2005-Half vs 2004-Half
Total exploration expenses were $3.3 million versus $5.2 million. Unit exploration expenses decreased by net of $2.30 or 26%, to $6.57 per boe. Seismic data activity decreased by $5.18 per boe and costs associated and unsuccessful drilling attempts increased by $2.90 per boe. The balance of the decrease related to other exploratory costs. The decrease in seismic data activity related to our share of costs spent in 2004-Half on a 44 square-kilometer, 3D proprietary seismic program at Orion. Four unsuccessful drilling attempts were recognized in 2005-Half - two exploratory wells drilled in 2004 at Cypress/Chowade and two development wells at Mantario East. In 2004-Half we expensed costs that related to two other exploratory wells at Cypress/Chowade
General and Administrative Expenses (G&A)
G&A Expenses and Unit G&A Expensesfor the Comparative Periods Presented
($000’s unless otherwise stated) | 2005-Q2 | 2004-Q2 | 2005-Half | 2004-Half |
Cash G&A | 741 | 883 | 1,602 | 1,700 |
Non-cash G&A (stock-based | ||||
compensation) | 148 | 228 | 200 | 268 |
Total G&A | 889 | 1,111 | 1,802 | 1,968 |
Per boe($) | 3.75 | 4.08 | 3.61 | 3.39 |
2005-Q2 vs 2004-Q2
Total G&A expenses, which decreased by 20% to $0.9 million, contain both cash and non-cash items (stock-based compensation being non-cash). Unit G&A costs decreased by $0.33 or 8%, to $3.75 per boe. The majority of this decrease was due to lower professional fees related to engineering and legal, and lower non-cash stock-based compensation.
2005-Half vs 2004-Half
Total G&A expenses were $1.8 milllion versus $2.0 million. Unit G&A expenses increased by $0.22 or 6% to $3.61. This change in unit G&A was mainly caused by a lower production denominator and greater overhead credits earned as operator of properties.
Interest Expense - Net
Net Interest Expense and Unit Net Interest Expensefor the Comparative Periods Presented
($000’s unless otherwise stated) | 2005-Q2 | 2004-Q2 | 2005-Half | 2004-Half |
Net interest expense | 242 | 128 | 450 | 307 |
Unit net interest expense | ||||
per boe($) | 1.02 | 0.47 | 0.90 | 0.53 |
2005-Q2 vs 2004-Q2
Net interest expense increased by $0.1 million to $0.2 million. The average daily balance of our bank operating facility increased by $8.8 million or 72%, to $20.0 million and the closing balance was $19.8 million. The effective interest rates applicable to our borrowings in 2005-Q2 and 2004-Q2 were 4.6% and 4.2%, respectively.
2005-Half vs 2004-Half
Net interest expense increased by $0.1 million to $0.5 million. The effective interest rates applicable to our borrowings in 2005-Half and 2004-Half were 4.5% and 4.2%, respectively.

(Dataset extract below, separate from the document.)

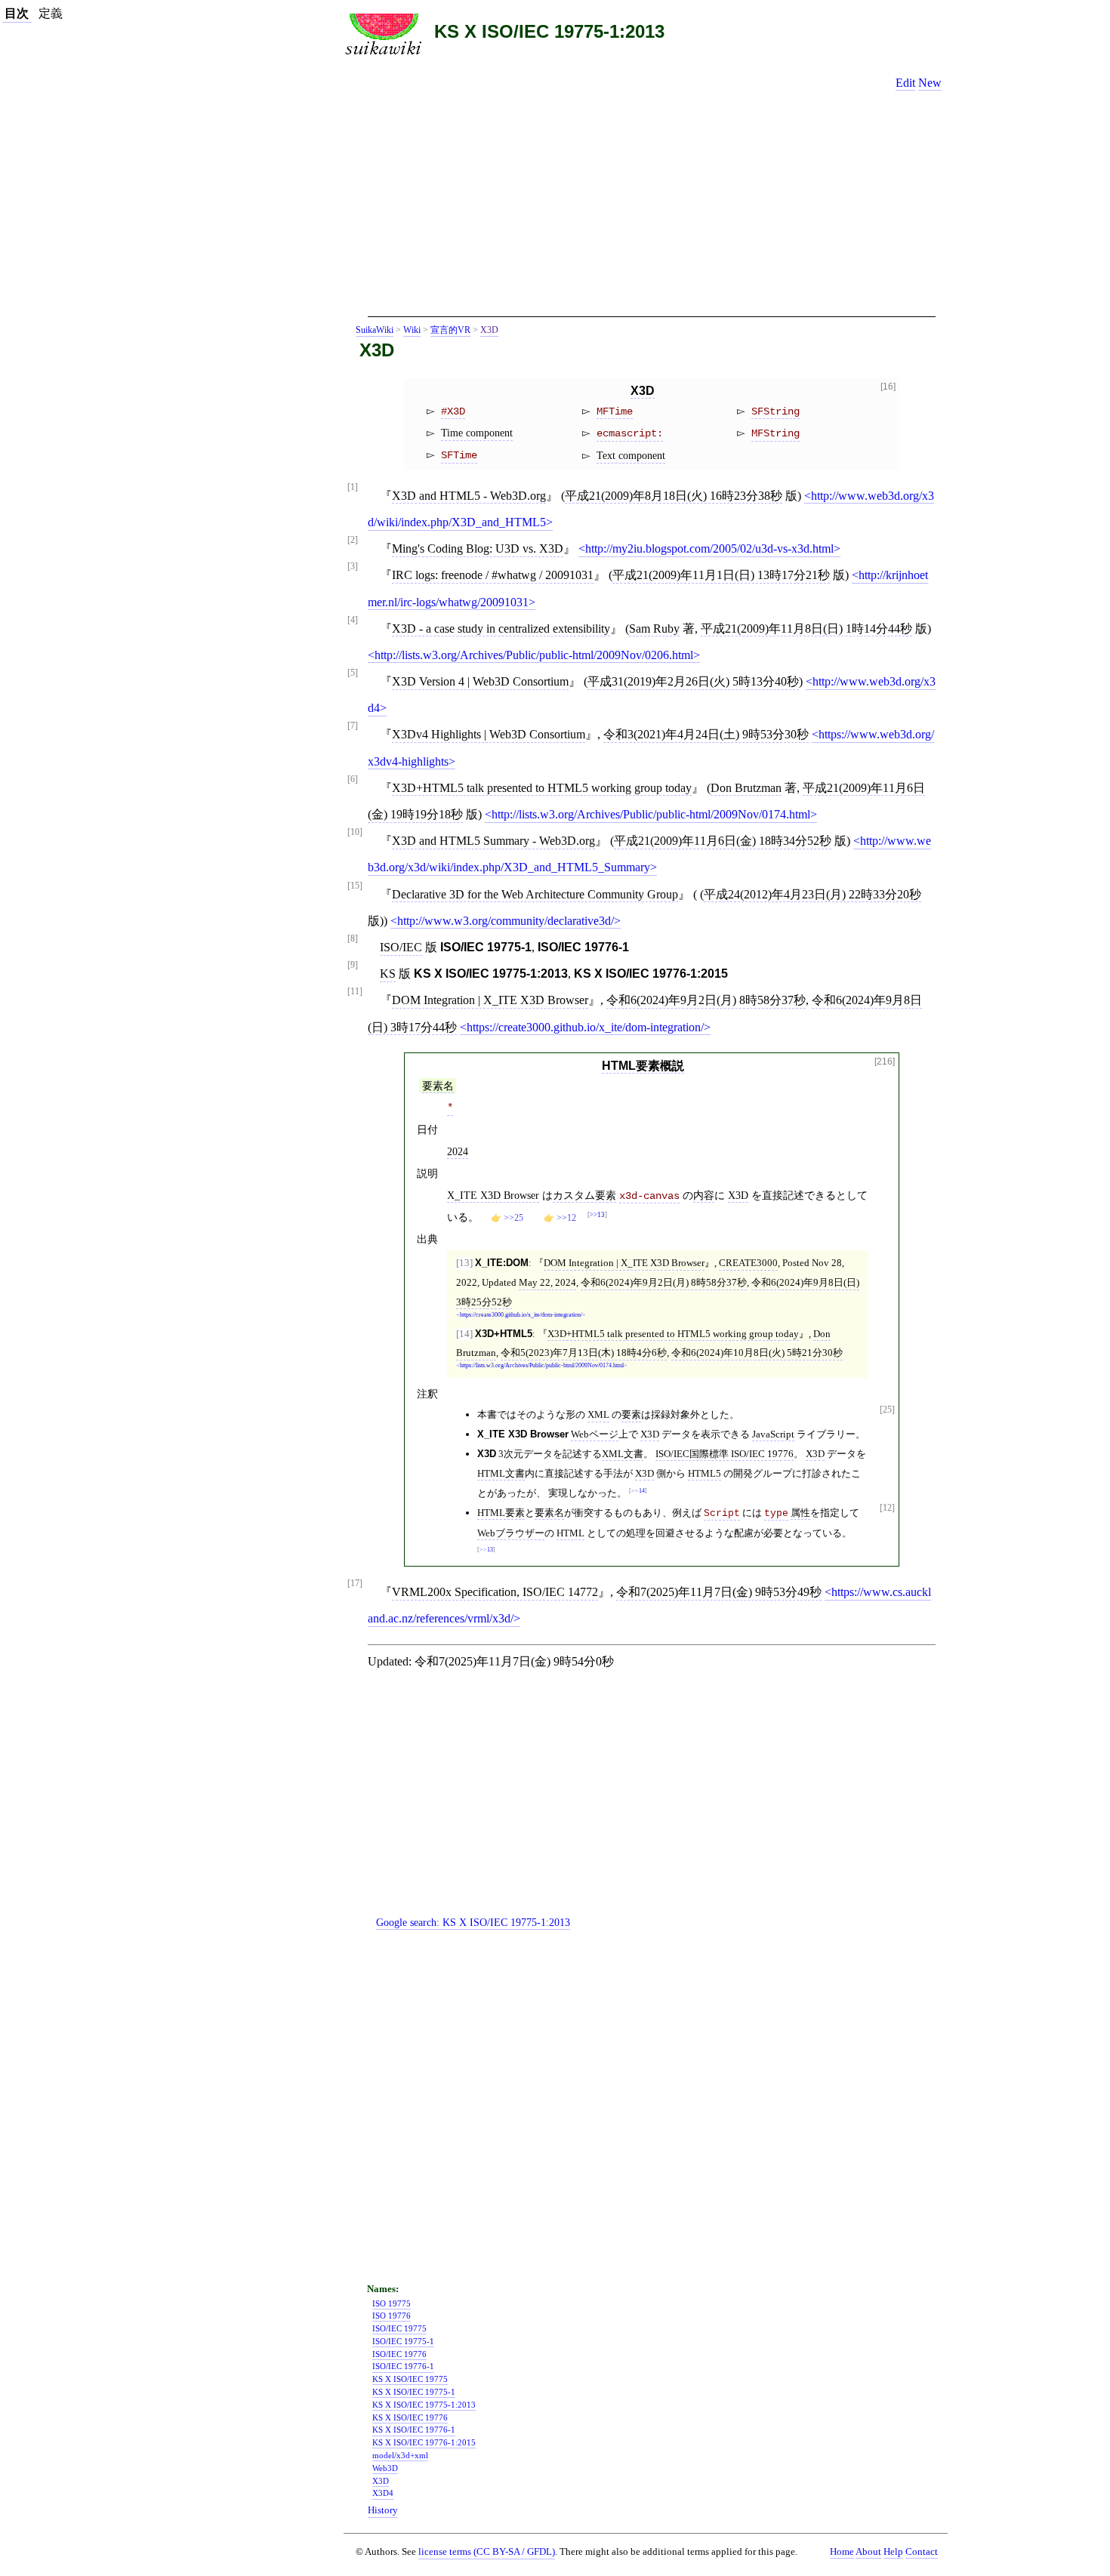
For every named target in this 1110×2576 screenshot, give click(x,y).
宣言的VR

Gain on Sale of Oil and Gas Assets
2005-Q2 vs 2004-Q2
During 2005-Q2, we recorded the sale of a gas well that had been shut in since 2004-Q1 as a result of acid-gas contamination by a third party. The sale included the well bore and its associated reserves, hydrocarbon rights and production facilities. Proceeds on the sale were $2.4 million, resulting in a gain of $0.2 million. There were no gains recorded in 2004-Q2.
2005-Half vs 2004-Half
In addition to the gain of $0.2 million discussed above, we recorded a gain on the sale of oil and gas assets of $0.5 million related to the sale of two sections of mineral rights at Wimborne that were fully amortized with no remaining net book value. The proceeds from the sale were comprised of two sections of mineral rights at Halkirk valued at $0.1 million and $0.4 million in cash.
8
DYNAMIC OIL & GAS, INC. 2005 2ND QUARTER REPORT
Income Tax Expense
We use the liability method of tax allocation in accounting for income taxes. Future tax assets and liabilities are determined based on differences between the financial reporting and tax bases of assets and liabilities, and measured using the substantially-enacted rates and laws that will be in effect when the differences are expected to reverse.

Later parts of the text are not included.